Wellington Nogueira Santos*
Por sua competência no desenho de ambientes, de edificações e de cidades, o arquiteto e urbanista é obrigatoriamente incluído no rol dos profissionais que têm a contribuir na concretização dos direitos humanos. Não como um operário, limitado à execução de ordens, mas pensando soluções para os problemas que literalmente se interpõem como barreiras na caminhada humana, impedindo as pessoas de exercer seu ir e vir, de acessarem os serviços públicos e de viverem com dignidade. Sem dúvida, a dignidade da pessoa humana é um princípio que rege toda a concepção de seu habitat, nas dimensões individual, familiar e comunitária.
A ampliação do acesso à justiça – no sentido da prestação jurisdicional – é o traço mais marcante da evolução judiciária no Brasil nas últimas décadas. Rondônia tem uma especial participação nisso, que remonta à Operação Aciso, experiência de justiça itinerante que precedeu a Operação Justiça Rápida e outras ações congêneres que se multiplicaram Brasil afora.
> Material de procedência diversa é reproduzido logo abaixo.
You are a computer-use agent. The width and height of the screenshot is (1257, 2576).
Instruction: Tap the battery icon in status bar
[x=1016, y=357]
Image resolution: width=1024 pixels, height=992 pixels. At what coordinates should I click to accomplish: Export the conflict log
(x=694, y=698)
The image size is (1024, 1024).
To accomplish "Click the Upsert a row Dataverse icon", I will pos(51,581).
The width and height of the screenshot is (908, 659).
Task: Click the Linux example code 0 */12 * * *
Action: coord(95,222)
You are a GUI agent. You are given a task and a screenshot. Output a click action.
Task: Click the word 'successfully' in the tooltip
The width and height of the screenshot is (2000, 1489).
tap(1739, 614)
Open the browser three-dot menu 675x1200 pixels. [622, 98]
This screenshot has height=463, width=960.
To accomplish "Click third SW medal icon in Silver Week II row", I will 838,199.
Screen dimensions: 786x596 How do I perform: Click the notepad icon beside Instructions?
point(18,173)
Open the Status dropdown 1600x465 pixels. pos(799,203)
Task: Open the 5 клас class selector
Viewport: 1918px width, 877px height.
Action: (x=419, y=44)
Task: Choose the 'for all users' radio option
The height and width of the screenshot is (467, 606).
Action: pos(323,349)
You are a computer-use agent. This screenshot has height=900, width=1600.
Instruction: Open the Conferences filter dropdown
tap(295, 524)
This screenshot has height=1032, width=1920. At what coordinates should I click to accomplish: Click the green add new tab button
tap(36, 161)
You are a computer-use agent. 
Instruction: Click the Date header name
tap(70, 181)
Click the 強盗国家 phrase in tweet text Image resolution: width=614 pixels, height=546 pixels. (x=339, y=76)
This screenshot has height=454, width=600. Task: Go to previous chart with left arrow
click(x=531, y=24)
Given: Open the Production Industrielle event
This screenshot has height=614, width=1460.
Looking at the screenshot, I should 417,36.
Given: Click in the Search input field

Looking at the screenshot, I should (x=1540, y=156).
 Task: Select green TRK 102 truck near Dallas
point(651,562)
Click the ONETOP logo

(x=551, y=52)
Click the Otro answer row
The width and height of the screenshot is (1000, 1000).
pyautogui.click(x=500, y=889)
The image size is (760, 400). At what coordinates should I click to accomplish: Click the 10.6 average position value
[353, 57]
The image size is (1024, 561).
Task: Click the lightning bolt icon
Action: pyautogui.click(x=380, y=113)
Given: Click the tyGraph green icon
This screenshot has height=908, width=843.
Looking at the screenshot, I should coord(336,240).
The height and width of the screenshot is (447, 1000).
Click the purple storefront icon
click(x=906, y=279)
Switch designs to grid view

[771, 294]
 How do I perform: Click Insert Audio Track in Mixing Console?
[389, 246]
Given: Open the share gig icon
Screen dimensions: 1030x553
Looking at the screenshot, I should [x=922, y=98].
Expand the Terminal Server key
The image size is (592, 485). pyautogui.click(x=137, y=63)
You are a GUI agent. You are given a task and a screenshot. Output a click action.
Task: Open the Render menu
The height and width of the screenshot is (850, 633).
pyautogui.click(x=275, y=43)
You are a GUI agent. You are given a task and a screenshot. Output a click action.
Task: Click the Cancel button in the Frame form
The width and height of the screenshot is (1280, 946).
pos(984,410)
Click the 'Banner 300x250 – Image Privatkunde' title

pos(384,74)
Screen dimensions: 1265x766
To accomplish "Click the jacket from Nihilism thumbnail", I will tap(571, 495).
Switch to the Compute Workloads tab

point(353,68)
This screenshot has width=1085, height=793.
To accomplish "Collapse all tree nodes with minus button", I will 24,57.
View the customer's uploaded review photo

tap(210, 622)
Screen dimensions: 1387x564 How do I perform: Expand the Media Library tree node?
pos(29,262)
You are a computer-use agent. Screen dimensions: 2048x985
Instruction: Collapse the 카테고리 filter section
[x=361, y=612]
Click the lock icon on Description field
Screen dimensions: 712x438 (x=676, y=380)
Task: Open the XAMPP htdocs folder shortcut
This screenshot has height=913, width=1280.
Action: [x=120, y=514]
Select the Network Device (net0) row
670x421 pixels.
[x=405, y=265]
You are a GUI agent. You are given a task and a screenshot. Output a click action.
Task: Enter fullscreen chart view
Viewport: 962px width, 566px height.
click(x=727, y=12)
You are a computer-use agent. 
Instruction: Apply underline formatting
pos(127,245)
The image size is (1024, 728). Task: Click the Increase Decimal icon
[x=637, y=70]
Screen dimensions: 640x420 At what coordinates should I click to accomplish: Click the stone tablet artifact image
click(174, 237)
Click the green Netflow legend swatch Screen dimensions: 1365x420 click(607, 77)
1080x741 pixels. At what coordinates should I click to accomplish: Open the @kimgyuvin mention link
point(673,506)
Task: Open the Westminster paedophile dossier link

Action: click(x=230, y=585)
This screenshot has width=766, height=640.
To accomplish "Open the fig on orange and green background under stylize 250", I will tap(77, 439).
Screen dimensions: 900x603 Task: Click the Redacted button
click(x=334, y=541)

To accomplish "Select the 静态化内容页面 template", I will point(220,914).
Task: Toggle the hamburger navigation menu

Notório o esforço institucional dessas ações de aproximação dos serviços de prestação jurisdicional com os públicos isolados geográfica ou socialmente, impróprio seria questionar-lhes acessibilidade física, até porque empreendidas, no mais das vezes, em instalações cedidas por outras instituições.
Assim, propôs-se empreender pesquisa que se atenha ao recorte dos ambientes onde ordinariamente se faz a prestação jurisdicional: os fóruns; abordando-se, dentro do universo de usuários, as pessoas com deficiência (PCD), sobretudo física ou motora e visual, dentre outros públicos com limitações de locomoção, permanentes ou temporárias, como idosos, grávidas, condutores de carrinho de bebê, acidentados, dentre outros. Geograficamente, o recorte se deu na cidade de Porto Velho.
Já nos primeiros levantamentos in loco, realizados com a orientação de um docente da Arquitetura e a colaboração de uma voluntária cadeirante, percebeu-se a diferença nos níveis de percepção e cognição da problemática da acessibilidade, no tocante às barreiras físicas, não apenas de uma para outra instituição visitada, mas também de uma pessoa para outra dentro das equipes responsáveis por prover os fóruns de recursos de acessibilidade.
A partir dessa constatação inicial, evidenciou-se que os trabalhos de conscientização nem sempre requeiram o aporte de talentos e competências externas, mas possam ser desenvolvidos dentro das próprias instituições, se promovido um diálogo produtivo entre os diversos atores organizacionais, com troca de informações, observações e partilhas vivenciais, em grupos que abranjam os mais sensíveis e os que ainda são menos sensíveis. Até porque não se trata apenas do desenho arquitetônico dos espaços, ambientes, vias e equipamentos; mas, sobretudo, do uso que se faça de tais elementos no dia a dia.
Carrinhos de limpeza nos banheiros de PCD é algo que foi detectado em locais com mão de obra terceirizada de zeladores, prejudicando a manobra de cadeiras de rodas e a circulação de modo efetivo das pessoas com deficiência. Comportamentos desse tipo apontam para necessidade de que o profissional da arquitetura não se limite à concepção dos espaços e equipamentos exigidos por lei, mas vá além disso, percebendo as necessidades paralelas, como, no caso, a de dispor-se de lugares apropriados e exclusivos para a guarda dos equipamentos de limpeza, o que se vislumbra que possa contribuir para evitar más práticas, constituindo um melhor ambiente de trabalho: efetivamente acessível, resiliente a barreiras físicas e atitudinais e, portanto, empático.
Nesse sentido, mais uma vez cabe ao arquiteto uma contribuição ainda maior do que aquela que comumente é chamado a dar, pois tem esse profissional a competência de não apenas desenhar ambientes, mas de pensar de forma orgânica e sistêmica o seu uso, comum, alternado ou concomitante, pelos diversos usuários, sejam eles componentes do público interno ou externo.
E a reflexão sobre o compromisso em concretizar direitos humanos, inspirando-se continuamente na observância da dignidade da pessoa humana, ainda que despojada de lateralidades científico-jurídicas de caráter e aplicabilidade mais específicos, é seguramente um norte para o arquiteto e urbanista, mormente em sua caminhada como pesquisador e produtor de abstrações científicas que alimentem a evolução do pensamento arquitetônico e possam vir fomentar o desenvolvimento das tecnologias na área.
Nota do autor: Os trabalhos em campo são realizados com a orientação do arquiteto e urbanista Antônio Lopes Balau Filho, com a participação da consultora de acessibilidade Rossilena Marcolino.
* O autor é arquiteto e urbanista, pesquisador do Centro de Estudos e Pesquisas de Direito e Justiça.